---- Provided passage

That passage also reveals one flaw in the book that may pass unnoticed in North America but will glare when it traverses either ocean. The Handbook is a 450-page encyclopedia that provides everything a starting practitioner, or an experienced activist, might want to improve their use of permaculture, but despite occasional stray references to other parts of the world, the book is decidedly North American. Perhaps, since the Permaculture Designers Manual leans more to the tropics, the Handbook is best seen as the later half of a two-volume set. Together they book-end a 30-year span, with the Manual extending decades back to unfold Mollison’s foundational research and the Handbook extending decades forward to tap Bane’s exceptional perspicacity.

Permaculture books, and there seem to be a flurry lately, seem to fall into a few distinct categories. There are those that are a data dump of teacher notes, and The Permaculture Handbook suffers from this. It would be hundreds of pages slimmer without that, but it might not be a handbook.

Then there are those that take off in a particular narrow direction, like Bioshelter Market Garden: A Permaculture Farm by Darrell Frey (New Society Publishers 2011); People & Permaculture Caring & Designing For Ourselves, Each Other & The Planet by Looby MacNamara (Permanent Publications 2012), or The Empowerment Manual: A Guide for Collaborative Groups by Starhawk (New Society Publishers 2011). A Permaculture Handbook fits into this category too, with its special focus on developing a pattern of permanence for urban and suburban properties.

A third category contains those books that make a new statement that is foundational. These special books address a problem that has not been well addressed in the past. They pose a solution that will likely be pivotal in the future; one that many of us will build upon. Peter Bane’s big idea here is not entirely original — Toby Hemenway, David Holmgren, and even the UN Rappoteur on Human Rights have written about it — but it is timely and Bane describes it with greater depth and practical guidance. The big idea is that creation of 21st century garden farms at all scales and in all locations — horticulture not agriculture — provides a serious, necessary challenge to 20th century factory farms and our widely accepted myths of how best to feed, shelter and clothe 8 to 10 billion people confronting energy yield ratio decline and catastrophic climate change.

--------
---- Data segment

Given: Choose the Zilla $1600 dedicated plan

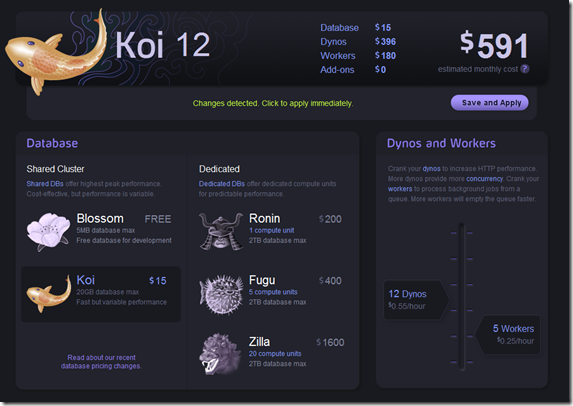Looking at the screenshot, I should [271, 354].
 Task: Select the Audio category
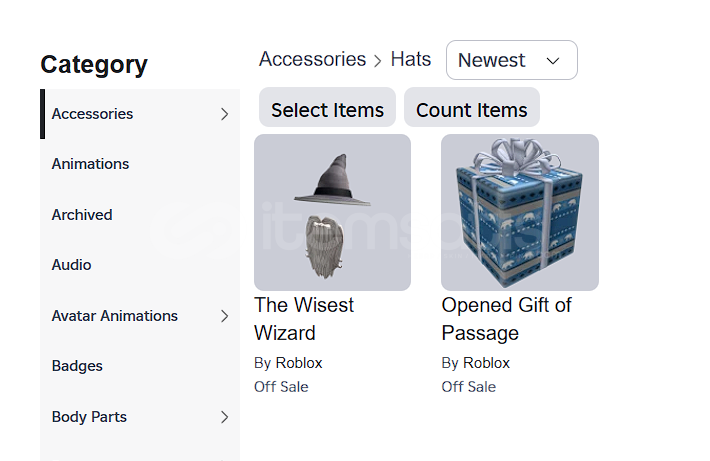[x=71, y=265]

--------

### [Problem details]
Carry on the review of The Permaculture Handbook from the point where it ends. The data has no connection to the permaculture book review.

### [Exercise response]
To Bane, if “the unhealthy industrial food system, which includes bought-and-sold politicians who dish out massive subsidies for a handful of commodity crops, giant mechanized farms and feedlots (complete with antibiotic-doped animals and antibiotic-resistant microbes), rail lines, barges, trucks and a few hundred airplanes, factories that butcher, extract, distill, emulsify, blend and preserve thousands of products from a tiny handful of basic crops, a vast amount of packaging and refrigeration and advertising agencies” is the solution, it’s worse than the problem it solves. It’s certainly not providing improved health, food security and longevity to the world population.

Bane’s Chapter 6, which could rightfully be a book of its own, lays out Bane’s vision of the alternative solution — garden farming. This is the author’s fusion of all those decades spent pouring over manuscripts, books and publications in the field. It is clear Bane has had the kind of “Ah Hah!” moment that Wallace had when he realized he’d unlocked the puzzle Darwin had foundered on, that extinctions were the key to evolution. While more modestly framed, Bane’s revelation is equally world changing.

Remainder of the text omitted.